Evaluating deformation at high temperatures

To address the need for accurate characterization of the mechanical behavior of materials at high temperatures, numerous non-contact optical measurement techniques have been developed. These techniques include moiré interferometry (MI),^{1, 2} digital image correlation (DIC),³ and electronic speckle pattern interferometry.⁴ As a basic component for deformation measurement, the quality of the deformation carriers (i.e., gratings that arise due to the periodic structure of a medium, and random patterns called speckles) directly influence the moiré fringe contrast and the speckle pattern quality. Preparing a deformation carrier that operates at high temperatures is therefore a crucial issue for both MI and DIC measurement, and for other advanced optical techniques. Existing technologies for grating or speckle fabrication do not meet all the necessary requirements simultaneously (i.e., high quality, high contrast, high temperature resistance, resistance to oxidation, and good resistance to fall-off for speckles fabricated on the specimen surface at high temperature).⁵

We have developed a novel moiré grating fabrication method,² based on a thermal nanoimprint process and a high-temperature transferring technique, which enables measurement at very high temperatures. A micro-speckle particle fabrication method³ has also been developed, based on adsorbing two types of heat-resistant particles with high color contrast (zirconium dioxide and cobaltous oxide, Zr0₂ and CoO) on the sample surface.^{2, 3} Using a thermal nanoimprint technique, the holographic grating (used as a mold) can be copied onto the glass substrate with the photoresist on its surface.

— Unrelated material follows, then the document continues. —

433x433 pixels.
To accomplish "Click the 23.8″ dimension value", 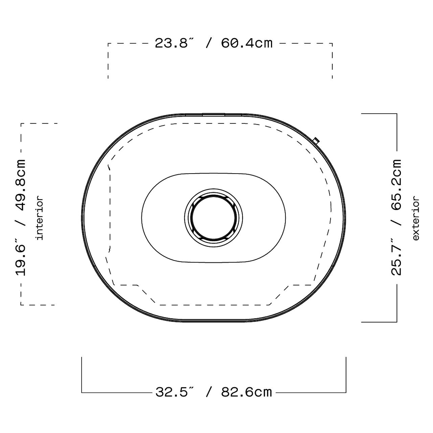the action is pos(174,43).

The high-temperature chromium film is then coated on the surface of the glass substrate. The resulting heat-resistant grating can be transferred onto the surface of a sample using high-temperature adhesive (see Figure 1). We have successfully implemented these gratings in the MI analysis of the mechanical properties of a high-performance alloy (GH3030) at high temperatures, in a tensile experiment carried out at 650^°C.²

Figure 1. A high-temperature grating.²

Our DIC method can be used to measure deformation in the near-interface regions and surfaces of thermal barrier coatings (TBCs) during thermal shock (at temperatures of up to 1100°C) by using a high-temperature blackbody radiation suppression technique.³ The system setup comprises a narrow band-pass filter (532±10nm), which is set between a CCD camera and the optical lens. This reduces the grayscale variation in the image caused by blackbody radiation at high temperatures, enabling the speckles to be more easily detected. A key issue in our DIC method lies in the preparation of the speckle, which is used for recording the deformation information. The mixture solution requires a concentration such that the Zr0₂ and CoO particles are dispersed on the coating surface or near-interface regions. The particles must be stably adsorbed in these regions after solvent evaporation and must also be able to withstand high temperature (thermal shock) without becoming detached.

We have developed a three-step method to achieve these requirements. First, two types of micro/nanoparticles with high contrast and heat resistance are chosen (in this case, Zr0₂ and CoO). In the second step, the dispersion time and the proportional concentration range of the alcohol and particles is optimized. In the final step, particles without strong adhesion are removed using a hairdryer. The remaining micro/nanoparticles strongly adhere to the specimen surface and interface via capillary, van der Waals, and electrostatic forces.³ Due to the large difference between the coating and substrate colors in the TBC specimen—see Figure 2(a)—adjusting the CCD exposure to obtain a speckle pattern with high quality presents a challenge. However, employing our technique ensures that the artificial speckle pattern is effective for thermal shock experiments on the near-interface regions of the TBCs: see Figure 2(b).

Figure 2. Images of the near-interface regions of thermal barrier coatings (TBCs) (a) before and (b) after the fabrication of high-temperature speckles.

Using our DIC method, we were able to measure the strain distribution regularity in near-interface regions of TBCs under a thermal shock of 1100°C (see Figure 3). During the heating stage, we discovered concentrations of tensile and shear strain along the interface direction in the ceramic coat, near the ceramic coat/bond-coat interface. This indicates that the inner regions of the ceramic coat near the interface represent a weak link under high temperatures.

Figure 3. Thermal deformation of the TBC cross section, heated from room temperature to 1100°C showing (a) u-field displacement, (b) v-field displacement, (c) resultant displacement vectors, (d) strain in the x-direction, (e) strain in the y-direction, and (f) shearing strain.

In summary, the speckle produced using our new micro-machine-based fabrication technique can be implemented for deformation measurements of near-interface regions and surfaces on TBCs during thermal shock. In future work, we intend to continue improving production technologies for deformation carriers that operate at high temperatures by optimizing technological parameters and directly fabricating them on specimen surfaces. We also plan to extend the application range of the carriers to enable the measurement of residual stress, thermal mismatch, and local stress concentrations at high temperatures.